CA-2.1.4
Tier 2 capital shall consist of the following items:
(a) Current interim retained profits that have been reviewed as per the ISA by the external auditors.
(b) Asset revaluation reserves , which arise from the revaluation of fixed assets and real estate from time to time in line with the change in market values, and are reflected on the face of the balance sheet as a revaluation reserve. Similarly, gains may also arise from revaluation of Investment Properties (real estate). These reserves (including the net gains on investment properties) may be included in Tier 2 capital, with the concurrence of the external auditors, provided that the assets are prudently valued, fully reflecting the possibility of price and forced sale. A discount of 55% will be applied to the difference between the historical cost book value and the market value to reflect the potential volatility of this form of unrealised capital.
(c) Unrealised gains arising from fair valuing equities:
(i) For unrealized gross gains reported directly in equity, a discount factor of 55% will be applied before inclusion in Tier 2 capital. Note for gross losses, the whole amount of such unrealised loss should be deducted from the Tier 1 capital.

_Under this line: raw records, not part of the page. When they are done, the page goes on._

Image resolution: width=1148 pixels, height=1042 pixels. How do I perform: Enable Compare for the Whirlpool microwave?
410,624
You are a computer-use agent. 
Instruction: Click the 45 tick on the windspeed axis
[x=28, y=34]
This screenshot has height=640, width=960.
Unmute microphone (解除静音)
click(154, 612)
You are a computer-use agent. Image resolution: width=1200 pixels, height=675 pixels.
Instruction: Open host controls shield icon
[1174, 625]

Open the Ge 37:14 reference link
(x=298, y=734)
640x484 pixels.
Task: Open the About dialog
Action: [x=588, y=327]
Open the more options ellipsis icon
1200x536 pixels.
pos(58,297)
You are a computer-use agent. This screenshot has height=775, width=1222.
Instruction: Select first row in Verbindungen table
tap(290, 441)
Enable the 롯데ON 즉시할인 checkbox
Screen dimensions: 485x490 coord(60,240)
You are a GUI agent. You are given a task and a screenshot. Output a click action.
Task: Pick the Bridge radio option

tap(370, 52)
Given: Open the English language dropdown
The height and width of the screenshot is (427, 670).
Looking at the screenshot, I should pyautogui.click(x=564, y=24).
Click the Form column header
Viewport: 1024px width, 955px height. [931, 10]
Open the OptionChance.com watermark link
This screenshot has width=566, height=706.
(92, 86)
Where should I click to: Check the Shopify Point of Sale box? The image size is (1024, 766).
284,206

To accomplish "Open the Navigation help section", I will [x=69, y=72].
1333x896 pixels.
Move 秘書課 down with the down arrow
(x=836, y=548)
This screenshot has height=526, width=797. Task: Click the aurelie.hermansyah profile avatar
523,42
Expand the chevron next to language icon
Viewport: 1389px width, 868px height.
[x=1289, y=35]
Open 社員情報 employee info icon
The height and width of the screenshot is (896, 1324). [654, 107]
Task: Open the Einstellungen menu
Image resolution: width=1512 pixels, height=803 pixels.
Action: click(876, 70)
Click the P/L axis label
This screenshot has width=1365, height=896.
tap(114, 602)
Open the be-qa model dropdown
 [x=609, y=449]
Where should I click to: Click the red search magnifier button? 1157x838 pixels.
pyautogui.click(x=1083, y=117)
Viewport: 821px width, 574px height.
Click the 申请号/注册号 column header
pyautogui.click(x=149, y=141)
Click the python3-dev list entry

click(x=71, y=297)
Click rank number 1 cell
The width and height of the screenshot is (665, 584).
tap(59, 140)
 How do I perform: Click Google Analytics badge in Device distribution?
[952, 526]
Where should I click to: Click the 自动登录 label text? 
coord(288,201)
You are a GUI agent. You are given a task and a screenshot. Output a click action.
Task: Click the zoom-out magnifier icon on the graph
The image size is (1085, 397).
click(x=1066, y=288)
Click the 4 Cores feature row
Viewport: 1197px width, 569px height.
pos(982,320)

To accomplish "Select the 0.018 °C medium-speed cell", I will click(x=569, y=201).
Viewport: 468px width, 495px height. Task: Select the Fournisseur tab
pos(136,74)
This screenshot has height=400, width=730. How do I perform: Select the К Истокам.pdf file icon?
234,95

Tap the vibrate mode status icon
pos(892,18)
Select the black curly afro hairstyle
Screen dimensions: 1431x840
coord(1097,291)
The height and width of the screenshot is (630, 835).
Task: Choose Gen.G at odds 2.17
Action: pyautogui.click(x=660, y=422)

(ii) For unrealized net gains reported in income, a discount factor of 55% will apply on any such unrealized net gains from unlisted equity instruments before inclusion in Tier 1 capital (for audited gains) or Tier 2 capital (for reviewed gains) as appropriate. This discount factor will be applied to the incremental net gains related to unlisted equities arising on or after January 1, 2008.
(d) Banks should note that the Central bank will discuss the applicability of the discount factor under paragraph (c) above with individual banks. This discount factor relating to CA-2.1.4(c)ii may be reassessed by the CBB if the bank arranges an independent review (which has been performed for the bank's systems and controls relating to FV gains on financial instruments) and meets all the requirements of the paper 'Supervisory guidance on the use of the fair value option for financial instruments by banks' issued by Basel Committee on Banking Supervision in June 2006.
(e) Profit equalisation reserve and investment risk reserve, up to a maximum amount equal to the capital charge pertaining to 30% of the risk weighted assets financed by unrestricted investment account holders.